Work required
Print the excerpt below on inflation and interest rate risk in full, reproducing it word for word.

Certain countries' economies have experienced substantial growth in, and, in some periods, extremely high rates of, inflation for extended periods of time. Inflation has, and may continue to have, negative effects on the economies of certain of these countries. For example, the risks associated with transactions using local currencies are significantly greater in hyperinflationary economies than in other less inflationary markets.

**Interest Rate Risk.** Infrastructure assets are often highly leveraged and, as a result, are potentially exposed to adverse interest rate movements and increasing cost of debt. In addition, the regulatory regimes governing regulated infrastructure assets typically use prevailing market interest rates in determining the allowed revenue that can be generated from these assets. As a result, revenue fluctuates with interest rate movements. Movements in interest rates may also affect the appropriate discount rate to be used to value a Portfolio Fund's investments, resulting in variations in their valuation, which may affect returns from the Portfolio Fund.

Information supplied
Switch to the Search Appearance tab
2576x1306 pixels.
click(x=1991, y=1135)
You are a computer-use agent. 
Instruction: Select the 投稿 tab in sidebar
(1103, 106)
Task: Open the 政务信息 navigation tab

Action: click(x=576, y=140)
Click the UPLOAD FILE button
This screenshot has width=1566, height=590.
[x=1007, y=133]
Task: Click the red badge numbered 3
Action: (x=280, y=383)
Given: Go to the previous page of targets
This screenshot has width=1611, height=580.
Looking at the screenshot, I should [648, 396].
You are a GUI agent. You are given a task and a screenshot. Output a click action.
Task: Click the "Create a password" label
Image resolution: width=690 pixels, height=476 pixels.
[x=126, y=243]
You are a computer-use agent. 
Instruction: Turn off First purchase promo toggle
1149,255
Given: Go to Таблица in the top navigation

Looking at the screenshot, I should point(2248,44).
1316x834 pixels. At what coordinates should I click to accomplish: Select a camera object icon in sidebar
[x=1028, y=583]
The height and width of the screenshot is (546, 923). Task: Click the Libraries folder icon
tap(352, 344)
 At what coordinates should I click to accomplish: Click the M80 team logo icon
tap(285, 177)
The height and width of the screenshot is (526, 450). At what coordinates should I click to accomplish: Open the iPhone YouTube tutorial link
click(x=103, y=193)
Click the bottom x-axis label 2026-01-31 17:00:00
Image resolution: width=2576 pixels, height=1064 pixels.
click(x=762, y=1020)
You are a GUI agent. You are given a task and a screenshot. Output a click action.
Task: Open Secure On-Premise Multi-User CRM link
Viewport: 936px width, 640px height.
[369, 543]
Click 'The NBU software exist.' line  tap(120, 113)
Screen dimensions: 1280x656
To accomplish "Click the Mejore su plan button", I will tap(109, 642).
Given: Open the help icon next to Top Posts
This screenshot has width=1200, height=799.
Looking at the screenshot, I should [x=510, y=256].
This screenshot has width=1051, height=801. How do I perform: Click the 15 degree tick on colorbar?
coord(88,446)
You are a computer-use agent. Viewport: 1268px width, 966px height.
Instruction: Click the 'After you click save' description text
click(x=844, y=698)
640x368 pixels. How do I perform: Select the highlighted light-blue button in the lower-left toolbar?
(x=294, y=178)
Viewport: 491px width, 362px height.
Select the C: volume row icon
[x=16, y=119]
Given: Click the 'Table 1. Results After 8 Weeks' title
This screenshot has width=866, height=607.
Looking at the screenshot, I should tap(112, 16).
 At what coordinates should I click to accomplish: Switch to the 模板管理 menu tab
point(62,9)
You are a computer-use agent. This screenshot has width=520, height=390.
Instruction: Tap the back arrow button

Task result
Certain countries' economies have experienced substantial growth in, and, in some periods, extremely high rates of, inflation for extended periods of time. Inflation has, and may continue to have, negative effects on the economies of certain of these countries. For example, the risks associated with transactions using local currencies are significantly greater in hyperinflationary economies than in other less inflationary markets.

**Interest Rate Risk.** Infrastructure assets are often highly leveraged and, as a result, are potentially exposed to adverse interest rate movements and increasing cost of debt. In addition, the regulatory regimes governing regulated infrastructure assets typically use prevailing market interest rates in determining the allowed revenue that can be generated from these assets. As a result, revenue fluctuates with interest rate movements. Movements in interest rates may also affect the appropriate discount rate to be used to value a Portfolio Fund's investments, resulting in variations in their valuation, which may affect returns from the Portfolio Fund.